───── MATERIAL FOR THIS EXERCISE ─────

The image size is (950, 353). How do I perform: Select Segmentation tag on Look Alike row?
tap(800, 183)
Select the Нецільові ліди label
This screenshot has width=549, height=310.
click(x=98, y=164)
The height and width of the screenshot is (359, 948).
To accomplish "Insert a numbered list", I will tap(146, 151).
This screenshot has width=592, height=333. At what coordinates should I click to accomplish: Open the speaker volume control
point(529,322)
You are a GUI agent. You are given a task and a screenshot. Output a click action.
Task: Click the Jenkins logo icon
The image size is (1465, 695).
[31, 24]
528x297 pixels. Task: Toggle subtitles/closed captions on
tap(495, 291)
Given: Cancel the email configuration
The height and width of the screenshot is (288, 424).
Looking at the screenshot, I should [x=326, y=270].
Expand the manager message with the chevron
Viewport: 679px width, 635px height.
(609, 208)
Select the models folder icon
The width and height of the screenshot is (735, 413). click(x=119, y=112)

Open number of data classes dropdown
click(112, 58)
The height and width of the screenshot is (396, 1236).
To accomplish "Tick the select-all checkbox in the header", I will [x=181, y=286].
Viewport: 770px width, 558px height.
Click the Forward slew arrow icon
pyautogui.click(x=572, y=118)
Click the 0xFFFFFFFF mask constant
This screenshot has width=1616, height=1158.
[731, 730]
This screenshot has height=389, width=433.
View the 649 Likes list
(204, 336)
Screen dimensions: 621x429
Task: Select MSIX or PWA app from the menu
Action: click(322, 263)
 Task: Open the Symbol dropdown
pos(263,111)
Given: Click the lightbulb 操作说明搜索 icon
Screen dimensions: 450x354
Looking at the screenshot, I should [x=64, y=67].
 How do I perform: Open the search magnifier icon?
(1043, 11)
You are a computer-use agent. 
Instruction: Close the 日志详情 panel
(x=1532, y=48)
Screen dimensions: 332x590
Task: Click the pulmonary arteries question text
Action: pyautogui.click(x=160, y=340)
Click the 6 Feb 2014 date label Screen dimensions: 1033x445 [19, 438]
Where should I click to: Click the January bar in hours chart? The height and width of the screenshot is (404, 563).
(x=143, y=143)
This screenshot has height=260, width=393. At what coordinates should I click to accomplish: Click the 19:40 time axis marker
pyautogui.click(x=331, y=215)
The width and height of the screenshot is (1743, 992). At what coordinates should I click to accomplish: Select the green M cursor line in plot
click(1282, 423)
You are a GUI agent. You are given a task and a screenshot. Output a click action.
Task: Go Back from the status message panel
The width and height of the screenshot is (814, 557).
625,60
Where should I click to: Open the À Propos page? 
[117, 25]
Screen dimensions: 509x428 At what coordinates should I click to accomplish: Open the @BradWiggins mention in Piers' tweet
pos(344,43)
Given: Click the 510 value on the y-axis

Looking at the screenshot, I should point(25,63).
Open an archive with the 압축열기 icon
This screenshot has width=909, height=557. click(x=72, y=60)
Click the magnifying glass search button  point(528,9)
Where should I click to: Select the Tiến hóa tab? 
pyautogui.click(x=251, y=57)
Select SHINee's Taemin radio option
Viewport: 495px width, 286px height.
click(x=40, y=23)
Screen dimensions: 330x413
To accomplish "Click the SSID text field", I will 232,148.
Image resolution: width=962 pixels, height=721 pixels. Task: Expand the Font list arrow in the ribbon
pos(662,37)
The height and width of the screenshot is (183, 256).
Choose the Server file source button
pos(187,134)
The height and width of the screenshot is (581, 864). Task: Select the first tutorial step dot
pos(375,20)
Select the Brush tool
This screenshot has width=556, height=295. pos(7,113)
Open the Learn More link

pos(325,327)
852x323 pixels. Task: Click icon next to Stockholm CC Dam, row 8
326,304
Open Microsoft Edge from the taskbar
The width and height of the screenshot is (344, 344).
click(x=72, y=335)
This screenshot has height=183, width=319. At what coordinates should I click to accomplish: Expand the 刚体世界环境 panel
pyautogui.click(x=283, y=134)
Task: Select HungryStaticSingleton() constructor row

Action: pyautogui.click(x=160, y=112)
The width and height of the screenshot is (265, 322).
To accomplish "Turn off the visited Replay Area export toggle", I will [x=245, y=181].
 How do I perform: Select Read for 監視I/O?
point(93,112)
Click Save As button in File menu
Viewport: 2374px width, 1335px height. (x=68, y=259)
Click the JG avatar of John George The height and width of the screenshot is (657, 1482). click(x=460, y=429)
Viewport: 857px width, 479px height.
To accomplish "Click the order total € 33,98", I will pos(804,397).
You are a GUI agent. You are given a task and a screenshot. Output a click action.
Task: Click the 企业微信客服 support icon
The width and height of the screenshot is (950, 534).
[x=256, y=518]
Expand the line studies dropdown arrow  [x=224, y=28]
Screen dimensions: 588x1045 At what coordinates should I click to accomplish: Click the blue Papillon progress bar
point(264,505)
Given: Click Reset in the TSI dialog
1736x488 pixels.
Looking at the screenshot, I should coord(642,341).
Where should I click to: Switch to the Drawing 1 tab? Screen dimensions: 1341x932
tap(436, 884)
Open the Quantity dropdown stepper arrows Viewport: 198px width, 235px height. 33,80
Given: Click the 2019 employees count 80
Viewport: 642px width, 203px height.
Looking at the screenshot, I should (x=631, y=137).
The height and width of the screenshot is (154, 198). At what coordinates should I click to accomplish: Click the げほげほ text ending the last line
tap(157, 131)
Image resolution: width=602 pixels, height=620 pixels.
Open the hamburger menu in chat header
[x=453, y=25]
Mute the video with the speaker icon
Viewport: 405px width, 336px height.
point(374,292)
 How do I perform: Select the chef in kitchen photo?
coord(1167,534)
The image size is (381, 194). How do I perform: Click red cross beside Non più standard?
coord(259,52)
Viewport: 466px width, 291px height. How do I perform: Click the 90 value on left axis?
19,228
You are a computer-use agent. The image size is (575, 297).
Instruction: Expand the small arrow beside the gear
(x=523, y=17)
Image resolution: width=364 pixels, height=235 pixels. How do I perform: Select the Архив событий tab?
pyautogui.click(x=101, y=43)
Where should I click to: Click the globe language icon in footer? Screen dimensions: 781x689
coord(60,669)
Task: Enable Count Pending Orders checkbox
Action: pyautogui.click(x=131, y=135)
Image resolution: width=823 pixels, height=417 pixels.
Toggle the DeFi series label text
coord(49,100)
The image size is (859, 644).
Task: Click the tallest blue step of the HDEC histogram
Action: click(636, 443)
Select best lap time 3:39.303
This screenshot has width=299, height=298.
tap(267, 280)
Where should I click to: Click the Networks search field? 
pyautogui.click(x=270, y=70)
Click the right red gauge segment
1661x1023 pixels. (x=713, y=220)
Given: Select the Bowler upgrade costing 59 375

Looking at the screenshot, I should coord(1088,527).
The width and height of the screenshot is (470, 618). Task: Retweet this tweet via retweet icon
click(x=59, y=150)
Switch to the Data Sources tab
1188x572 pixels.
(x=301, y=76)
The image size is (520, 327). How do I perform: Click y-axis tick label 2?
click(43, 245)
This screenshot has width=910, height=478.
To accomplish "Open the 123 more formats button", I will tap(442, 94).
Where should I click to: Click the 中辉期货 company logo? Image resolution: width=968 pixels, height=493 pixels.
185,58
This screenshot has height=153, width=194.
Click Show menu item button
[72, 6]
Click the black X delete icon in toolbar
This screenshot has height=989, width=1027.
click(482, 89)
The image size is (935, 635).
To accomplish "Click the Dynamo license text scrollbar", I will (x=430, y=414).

─────

Everything in the records should be written out again exactly.

The image size is (950, 353). How do I perform: Select Segmentation tag on Look Alike row?
tap(800, 183)
Select the Нецільові ліди label
This screenshot has width=549, height=310.
click(x=98, y=164)
The height and width of the screenshot is (359, 948).
To accomplish "Insert a numbered list", I will tap(146, 151).
This screenshot has width=592, height=333. At what coordinates should I click to accomplish: Open the speaker volume control
point(529,322)
You are a GUI agent. You are given a task and a screenshot. Output a click action.
Task: Click the Jenkins logo icon
The image size is (1465, 695).
[31, 24]
528x297 pixels. Task: Toggle subtitles/closed captions on
tap(495, 291)
Given: Cancel the email configuration
The height and width of the screenshot is (288, 424).
Looking at the screenshot, I should [x=326, y=270].
Expand the manager message with the chevron
Viewport: 679px width, 635px height.
(609, 208)
Select the models folder icon
The width and height of the screenshot is (735, 413). click(x=119, y=112)

Open number of data classes dropdown
click(112, 58)
The height and width of the screenshot is (396, 1236).
To accomplish "Tick the select-all checkbox in the header", I will [x=181, y=286].
Viewport: 770px width, 558px height.
Click the Forward slew arrow icon
pyautogui.click(x=572, y=118)
Click the 0xFFFFFFFF mask constant
This screenshot has width=1616, height=1158.
[731, 730]
This screenshot has height=389, width=433.
View the 649 Likes list
(204, 336)
Screen dimensions: 621x429
Task: Select MSIX or PWA app from the menu
Action: click(322, 263)
 Task: Open the Symbol dropdown
pos(263,111)
Given: Click the lightbulb 操作说明搜索 icon
Screen dimensions: 450x354
Looking at the screenshot, I should [x=64, y=67].
 How do I perform: Open the search magnifier icon?
(1043, 11)
You are a computer-use agent. 
Instruction: Close the 日志详情 panel
(x=1532, y=48)
Screen dimensions: 332x590
Task: Click the pulmonary arteries question text
Action: pyautogui.click(x=160, y=340)
Click the 6 Feb 2014 date label Screen dimensions: 1033x445 [19, 438]
Where should I click to: Click the January bar in hours chart? The height and width of the screenshot is (404, 563).
(x=143, y=143)
This screenshot has height=260, width=393. At what coordinates should I click to accomplish: Click the 19:40 time axis marker
pyautogui.click(x=331, y=215)
The width and height of the screenshot is (1743, 992). At what coordinates should I click to accomplish: Select the green M cursor line in plot
click(1282, 423)
You are a GUI agent. You are given a task and a screenshot. Output a click action.
Task: Go Back from the status message panel
The width and height of the screenshot is (814, 557).
625,60
Where should I click to: Open the À Propos page? 
[117, 25]
Screen dimensions: 509x428 At what coordinates should I click to accomplish: Open the @BradWiggins mention in Piers' tweet
pos(344,43)
Given: Click the 510 value on the y-axis

Looking at the screenshot, I should point(25,63).
Open an archive with the 압축열기 icon
This screenshot has width=909, height=557. click(x=72, y=60)
Click the magnifying glass search button  point(528,9)
Where should I click to: Select the Tiến hóa tab? 
pyautogui.click(x=251, y=57)
Select SHINee's Taemin radio option
Viewport: 495px width, 286px height.
click(x=40, y=23)
Screen dimensions: 330x413
To accomplish "Click the SSID text field", I will 232,148.
Image resolution: width=962 pixels, height=721 pixels. Task: Expand the Font list arrow in the ribbon
pos(662,37)
The height and width of the screenshot is (183, 256).
Choose the Server file source button
pos(187,134)
The height and width of the screenshot is (581, 864). Task: Select the first tutorial step dot
pos(375,20)
Select the Brush tool
This screenshot has width=556, height=295. pos(7,113)
Open the Learn More link

pos(325,327)
852x323 pixels. Task: Click icon next to Stockholm CC Dam, row 8
326,304
Open Microsoft Edge from the taskbar
The width and height of the screenshot is (344, 344).
click(x=72, y=335)
This screenshot has height=183, width=319. At what coordinates should I click to accomplish: Expand the 刚体世界环境 panel
pyautogui.click(x=283, y=134)
Task: Select HungryStaticSingleton() constructor row

Action: pyautogui.click(x=160, y=112)
The width and height of the screenshot is (265, 322).
To accomplish "Turn off the visited Replay Area export toggle", I will [x=245, y=181].
 How do I perform: Select Read for 監視I/O?
point(93,112)
Click Save As button in File menu
Viewport: 2374px width, 1335px height. (x=68, y=259)
Click the JG avatar of John George The height and width of the screenshot is (657, 1482). click(x=460, y=429)
Viewport: 857px width, 479px height.
To accomplish "Click the order total € 33,98", I will pos(804,397).
You are a GUI agent. You are given a task and a screenshot. Output a click action.
Task: Click the 企业微信客服 support icon
The width and height of the screenshot is (950, 534).
[x=256, y=518]
Expand the line studies dropdown arrow  [x=224, y=28]
Screen dimensions: 588x1045 At what coordinates should I click to accomplish: Click the blue Papillon progress bar
point(264,505)
Given: Click Reset in the TSI dialog
1736x488 pixels.
Looking at the screenshot, I should coord(642,341).
Where should I click to: Switch to the Drawing 1 tab? Screen dimensions: 1341x932
tap(436, 884)
Open the Quantity dropdown stepper arrows Viewport: 198px width, 235px height. 33,80
Given: Click the 2019 employees count 80
Viewport: 642px width, 203px height.
Looking at the screenshot, I should (x=631, y=137).
The height and width of the screenshot is (154, 198). At what coordinates should I click to accomplish: Click the げほげほ text ending the last line
tap(157, 131)
Image resolution: width=602 pixels, height=620 pixels.
Open the hamburger menu in chat header
[x=453, y=25]
Mute the video with the speaker icon
Viewport: 405px width, 336px height.
point(374,292)
 How do I perform: Select the chef in kitchen photo?
coord(1167,534)
The image size is (381, 194). How do I perform: Click red cross beside Non più standard?
coord(259,52)
Viewport: 466px width, 291px height. How do I perform: Click the 90 value on left axis?
19,228
You are a computer-use agent. The image size is (575, 297).
Instruction: Expand the small arrow beside the gear
(x=523, y=17)
Image resolution: width=364 pixels, height=235 pixels. How do I perform: Select the Архив событий tab?
pyautogui.click(x=101, y=43)
Where should I click to: Click the globe language icon in footer? Screen dimensions: 781x689
coord(60,669)
Task: Enable Count Pending Orders checkbox
Action: pyautogui.click(x=131, y=135)
Image resolution: width=823 pixels, height=417 pixels.
Toggle the DeFi series label text
coord(49,100)
The image size is (859, 644).
Task: Click the tallest blue step of the HDEC histogram
Action: click(636, 443)
Select best lap time 3:39.303
This screenshot has width=299, height=298.
tap(267, 280)
Where should I click to: Click the Networks search field? 
pyautogui.click(x=270, y=70)
Click the right red gauge segment
1661x1023 pixels. (x=713, y=220)
Given: Select the Bowler upgrade costing 59 375

Looking at the screenshot, I should coord(1088,527).
The width and height of the screenshot is (470, 618). Task: Retweet this tweet via retweet icon
click(x=59, y=150)
Switch to the Data Sources tab
1188x572 pixels.
(x=301, y=76)
The image size is (520, 327). How do I perform: Click y-axis tick label 2?
click(43, 245)
This screenshot has width=910, height=478.
To accomplish "Open the 123 more formats button", I will tap(442, 94).
Where should I click to: Click the 中辉期货 company logo? Image resolution: width=968 pixels, height=493 pixels.
185,58
This screenshot has height=153, width=194.
Click Show menu item button
[72, 6]
Click the black X delete icon in toolbar
This screenshot has height=989, width=1027.
click(482, 89)
The image size is (935, 635).
To accomplish "Click the Dynamo license text scrollbar", I will (x=430, y=414).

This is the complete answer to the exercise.